Pre-annotate a corpus with an LLM to produce draft claims

Runs causal_llm_extract() (real Ollama / OpenAI / Anthropic) or the deterministic llm_benchmark_simulate() fallback over every abstract in the corpus, and writes a draft JSONL in the same schema as cerrado_gold_standard_v1.jsonl but with claims marked status = "draft" so the Shiny reviewer can distinguish machine-generated entries from human-added ones.

Usage

llm_preannotate(
  corpus,
  backend = c("ollama", "openai", "anthropic", "simulator"),
  model = NULL,
  output_path = "cerrado_draft_gold.jsonl",
  cache_dir = NULL,
  max_abstracts = NULL,
  verbose = TRUE,
  ...
)

Arguments

corpus: Either a path to a JSONL file with one record per line (records must have abstract_id and abstract_text), or a list of records already in memory.
backend: One of "ollama", "openai", "anthropic", "simulator". When "simulator" the function uses llm_benchmark_simulate() against a pseudo-gold-standard derived from the abstract's first sentence – useful for demos and CI builds without API access. Defaults to "ollama" with gemma4:latest.
model: Optional model id.
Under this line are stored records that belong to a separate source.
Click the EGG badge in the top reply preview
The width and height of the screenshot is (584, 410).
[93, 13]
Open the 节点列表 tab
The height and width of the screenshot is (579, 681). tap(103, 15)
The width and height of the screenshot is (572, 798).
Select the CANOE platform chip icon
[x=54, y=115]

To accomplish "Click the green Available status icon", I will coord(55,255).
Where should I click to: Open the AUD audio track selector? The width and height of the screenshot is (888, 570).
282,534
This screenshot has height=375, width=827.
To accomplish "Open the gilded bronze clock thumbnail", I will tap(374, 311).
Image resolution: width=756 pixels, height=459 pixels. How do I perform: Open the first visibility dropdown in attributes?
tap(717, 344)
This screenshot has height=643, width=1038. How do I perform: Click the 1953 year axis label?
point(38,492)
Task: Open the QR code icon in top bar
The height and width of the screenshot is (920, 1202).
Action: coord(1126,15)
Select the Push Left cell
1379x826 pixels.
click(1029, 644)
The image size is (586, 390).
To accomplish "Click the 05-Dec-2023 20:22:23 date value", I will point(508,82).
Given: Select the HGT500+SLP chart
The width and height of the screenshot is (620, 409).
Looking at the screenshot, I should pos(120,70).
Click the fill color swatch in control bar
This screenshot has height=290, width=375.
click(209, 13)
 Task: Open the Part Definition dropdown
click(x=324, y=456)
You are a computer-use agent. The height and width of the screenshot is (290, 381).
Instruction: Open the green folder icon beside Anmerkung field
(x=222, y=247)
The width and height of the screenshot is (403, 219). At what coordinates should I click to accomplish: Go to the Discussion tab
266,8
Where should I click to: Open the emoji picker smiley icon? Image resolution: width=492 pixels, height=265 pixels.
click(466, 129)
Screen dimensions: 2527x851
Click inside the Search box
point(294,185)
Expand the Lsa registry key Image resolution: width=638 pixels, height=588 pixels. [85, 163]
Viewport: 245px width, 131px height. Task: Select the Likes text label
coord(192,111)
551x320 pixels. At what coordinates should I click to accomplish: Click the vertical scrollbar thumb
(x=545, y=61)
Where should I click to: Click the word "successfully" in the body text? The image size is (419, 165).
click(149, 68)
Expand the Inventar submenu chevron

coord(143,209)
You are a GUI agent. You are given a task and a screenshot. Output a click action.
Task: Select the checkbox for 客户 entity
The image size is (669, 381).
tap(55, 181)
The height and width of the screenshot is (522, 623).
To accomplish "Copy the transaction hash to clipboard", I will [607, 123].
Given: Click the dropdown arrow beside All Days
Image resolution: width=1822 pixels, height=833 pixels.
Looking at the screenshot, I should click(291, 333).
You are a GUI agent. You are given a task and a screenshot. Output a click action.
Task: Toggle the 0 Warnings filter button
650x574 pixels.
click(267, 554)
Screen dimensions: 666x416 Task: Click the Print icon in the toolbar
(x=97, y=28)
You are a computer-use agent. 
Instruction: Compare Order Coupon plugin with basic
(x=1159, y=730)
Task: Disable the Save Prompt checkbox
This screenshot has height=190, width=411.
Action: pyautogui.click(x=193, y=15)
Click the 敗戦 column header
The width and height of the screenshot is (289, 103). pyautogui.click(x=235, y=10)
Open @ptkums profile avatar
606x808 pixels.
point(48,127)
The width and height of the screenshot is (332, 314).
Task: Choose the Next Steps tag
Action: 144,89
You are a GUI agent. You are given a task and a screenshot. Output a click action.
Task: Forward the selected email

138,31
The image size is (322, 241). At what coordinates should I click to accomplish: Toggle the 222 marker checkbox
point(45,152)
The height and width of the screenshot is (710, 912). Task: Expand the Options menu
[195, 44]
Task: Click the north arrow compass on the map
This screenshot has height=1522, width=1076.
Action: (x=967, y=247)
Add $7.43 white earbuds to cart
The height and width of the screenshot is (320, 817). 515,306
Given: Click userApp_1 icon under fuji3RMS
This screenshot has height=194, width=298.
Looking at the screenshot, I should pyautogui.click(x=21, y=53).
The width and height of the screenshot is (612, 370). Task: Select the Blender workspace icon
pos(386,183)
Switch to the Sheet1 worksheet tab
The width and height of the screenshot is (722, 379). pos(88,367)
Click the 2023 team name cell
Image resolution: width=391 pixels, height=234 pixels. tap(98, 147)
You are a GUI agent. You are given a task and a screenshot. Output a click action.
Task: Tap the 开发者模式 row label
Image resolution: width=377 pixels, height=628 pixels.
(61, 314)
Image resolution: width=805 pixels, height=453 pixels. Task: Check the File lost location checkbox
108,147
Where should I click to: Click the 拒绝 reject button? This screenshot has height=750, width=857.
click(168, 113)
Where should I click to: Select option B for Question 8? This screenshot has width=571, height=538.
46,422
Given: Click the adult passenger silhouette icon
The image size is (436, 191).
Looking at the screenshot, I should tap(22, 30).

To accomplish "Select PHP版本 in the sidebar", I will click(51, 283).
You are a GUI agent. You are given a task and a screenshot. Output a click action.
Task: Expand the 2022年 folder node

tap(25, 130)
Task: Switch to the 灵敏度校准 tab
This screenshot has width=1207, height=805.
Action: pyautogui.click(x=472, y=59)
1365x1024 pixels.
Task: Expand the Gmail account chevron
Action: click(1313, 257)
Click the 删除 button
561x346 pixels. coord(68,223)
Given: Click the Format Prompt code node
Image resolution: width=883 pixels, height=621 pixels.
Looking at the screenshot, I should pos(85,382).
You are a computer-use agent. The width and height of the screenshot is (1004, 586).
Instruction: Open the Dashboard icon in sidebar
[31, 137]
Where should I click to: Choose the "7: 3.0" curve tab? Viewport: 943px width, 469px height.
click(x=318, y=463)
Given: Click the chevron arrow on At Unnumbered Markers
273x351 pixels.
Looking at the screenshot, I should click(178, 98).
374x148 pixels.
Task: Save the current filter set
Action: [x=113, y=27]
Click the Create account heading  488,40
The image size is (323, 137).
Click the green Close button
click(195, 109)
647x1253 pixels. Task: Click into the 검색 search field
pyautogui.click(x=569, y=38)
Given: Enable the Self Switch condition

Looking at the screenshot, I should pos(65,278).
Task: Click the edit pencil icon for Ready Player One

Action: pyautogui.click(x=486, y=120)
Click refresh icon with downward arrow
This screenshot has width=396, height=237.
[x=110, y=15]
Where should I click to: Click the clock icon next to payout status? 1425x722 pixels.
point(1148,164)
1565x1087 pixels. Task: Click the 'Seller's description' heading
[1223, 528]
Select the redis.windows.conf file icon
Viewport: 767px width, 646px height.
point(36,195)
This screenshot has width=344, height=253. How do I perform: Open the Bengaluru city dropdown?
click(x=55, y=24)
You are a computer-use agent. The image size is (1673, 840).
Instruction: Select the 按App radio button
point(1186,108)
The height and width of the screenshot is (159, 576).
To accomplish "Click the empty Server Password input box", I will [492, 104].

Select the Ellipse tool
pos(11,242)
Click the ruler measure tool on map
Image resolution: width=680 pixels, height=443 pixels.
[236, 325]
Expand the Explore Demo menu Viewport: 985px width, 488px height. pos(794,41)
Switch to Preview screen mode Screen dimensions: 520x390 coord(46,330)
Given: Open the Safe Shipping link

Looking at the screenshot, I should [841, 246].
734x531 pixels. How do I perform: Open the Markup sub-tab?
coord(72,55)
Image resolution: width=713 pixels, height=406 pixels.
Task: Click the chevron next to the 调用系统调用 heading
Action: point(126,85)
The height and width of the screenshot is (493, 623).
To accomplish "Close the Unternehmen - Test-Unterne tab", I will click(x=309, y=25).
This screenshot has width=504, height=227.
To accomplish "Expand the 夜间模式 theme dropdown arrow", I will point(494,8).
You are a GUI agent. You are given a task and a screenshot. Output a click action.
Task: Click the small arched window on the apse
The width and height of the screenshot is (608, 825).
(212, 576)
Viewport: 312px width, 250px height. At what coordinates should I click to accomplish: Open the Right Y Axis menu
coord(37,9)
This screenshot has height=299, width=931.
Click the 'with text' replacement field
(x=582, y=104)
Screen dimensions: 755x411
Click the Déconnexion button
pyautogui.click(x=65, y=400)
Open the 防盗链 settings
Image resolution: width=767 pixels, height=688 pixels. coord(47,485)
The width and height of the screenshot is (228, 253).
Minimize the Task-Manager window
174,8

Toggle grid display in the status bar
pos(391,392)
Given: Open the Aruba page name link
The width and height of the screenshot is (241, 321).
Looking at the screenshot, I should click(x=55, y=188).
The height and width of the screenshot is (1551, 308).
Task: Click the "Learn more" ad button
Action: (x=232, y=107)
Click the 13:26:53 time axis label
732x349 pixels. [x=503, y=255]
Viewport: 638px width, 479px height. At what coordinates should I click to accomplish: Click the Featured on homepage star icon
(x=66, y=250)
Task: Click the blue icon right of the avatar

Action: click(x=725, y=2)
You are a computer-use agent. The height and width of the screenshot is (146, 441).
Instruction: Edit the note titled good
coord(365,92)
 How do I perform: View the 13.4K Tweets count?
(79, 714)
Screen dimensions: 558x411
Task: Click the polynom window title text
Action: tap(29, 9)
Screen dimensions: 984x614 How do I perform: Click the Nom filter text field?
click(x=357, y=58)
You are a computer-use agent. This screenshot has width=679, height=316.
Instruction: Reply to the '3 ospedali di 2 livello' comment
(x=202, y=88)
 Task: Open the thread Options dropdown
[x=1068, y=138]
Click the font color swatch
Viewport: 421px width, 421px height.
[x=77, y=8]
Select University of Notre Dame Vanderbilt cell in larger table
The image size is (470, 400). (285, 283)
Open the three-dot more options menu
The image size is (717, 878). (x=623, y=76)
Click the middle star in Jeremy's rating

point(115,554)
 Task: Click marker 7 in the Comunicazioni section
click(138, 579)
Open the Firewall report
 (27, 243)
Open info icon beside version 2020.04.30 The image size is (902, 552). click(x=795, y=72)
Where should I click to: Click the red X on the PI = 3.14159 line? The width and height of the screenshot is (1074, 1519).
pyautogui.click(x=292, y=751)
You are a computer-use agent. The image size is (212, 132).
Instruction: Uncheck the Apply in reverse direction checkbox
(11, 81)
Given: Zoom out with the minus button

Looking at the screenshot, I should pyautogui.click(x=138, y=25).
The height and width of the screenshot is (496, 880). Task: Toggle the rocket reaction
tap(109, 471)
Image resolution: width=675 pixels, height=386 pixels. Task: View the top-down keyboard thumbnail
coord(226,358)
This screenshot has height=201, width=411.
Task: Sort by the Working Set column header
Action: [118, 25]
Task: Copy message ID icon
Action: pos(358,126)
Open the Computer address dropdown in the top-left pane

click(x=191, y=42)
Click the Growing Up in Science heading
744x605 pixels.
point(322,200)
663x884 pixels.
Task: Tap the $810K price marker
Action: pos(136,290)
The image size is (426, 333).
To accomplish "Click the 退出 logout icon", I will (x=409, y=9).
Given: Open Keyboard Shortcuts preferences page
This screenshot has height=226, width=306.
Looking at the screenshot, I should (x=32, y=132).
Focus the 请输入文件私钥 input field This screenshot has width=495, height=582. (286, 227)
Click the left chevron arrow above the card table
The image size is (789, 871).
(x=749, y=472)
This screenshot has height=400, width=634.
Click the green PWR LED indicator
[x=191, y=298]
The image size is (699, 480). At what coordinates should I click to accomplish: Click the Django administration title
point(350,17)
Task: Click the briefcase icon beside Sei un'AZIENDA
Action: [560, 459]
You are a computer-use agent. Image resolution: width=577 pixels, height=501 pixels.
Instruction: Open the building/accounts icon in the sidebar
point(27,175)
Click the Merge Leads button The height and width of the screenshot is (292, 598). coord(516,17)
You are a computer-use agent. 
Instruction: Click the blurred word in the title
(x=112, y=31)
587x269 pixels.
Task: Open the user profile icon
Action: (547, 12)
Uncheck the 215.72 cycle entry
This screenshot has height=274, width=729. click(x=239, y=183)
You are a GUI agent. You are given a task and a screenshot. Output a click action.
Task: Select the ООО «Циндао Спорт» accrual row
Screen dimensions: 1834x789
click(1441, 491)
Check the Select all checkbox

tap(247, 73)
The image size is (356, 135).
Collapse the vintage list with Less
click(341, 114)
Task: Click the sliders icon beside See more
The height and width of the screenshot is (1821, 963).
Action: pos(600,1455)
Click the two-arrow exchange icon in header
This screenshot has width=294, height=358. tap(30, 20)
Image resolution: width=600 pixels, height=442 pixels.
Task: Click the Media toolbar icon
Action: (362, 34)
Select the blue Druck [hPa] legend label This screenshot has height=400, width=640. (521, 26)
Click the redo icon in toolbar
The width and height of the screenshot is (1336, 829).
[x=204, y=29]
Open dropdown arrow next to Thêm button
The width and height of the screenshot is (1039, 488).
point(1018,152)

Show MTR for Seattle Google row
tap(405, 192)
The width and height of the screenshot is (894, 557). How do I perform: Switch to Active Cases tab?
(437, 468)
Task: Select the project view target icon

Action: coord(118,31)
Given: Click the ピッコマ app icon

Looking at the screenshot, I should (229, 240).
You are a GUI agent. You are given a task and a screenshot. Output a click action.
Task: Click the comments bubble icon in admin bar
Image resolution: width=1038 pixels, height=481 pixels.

Defaults to "gemma4:latest" for Ollama.
output_path: Path to write the draft JSONL.
cache_dir: Optional directory for per-record JSON caches. When set, re-running the function over the same corpus short-circuits to cached extractions, so interrupted jobs resume exactly where they left off. Defaults to NULL (no cache).
max_abstracts: Optional integer cap on how many abstracts to process (useful for staged runs).
verbose: Logical; print per-abstract progress.
...: Forwarded to causal_llm_extract().

Value

Invisibly, the list of records written.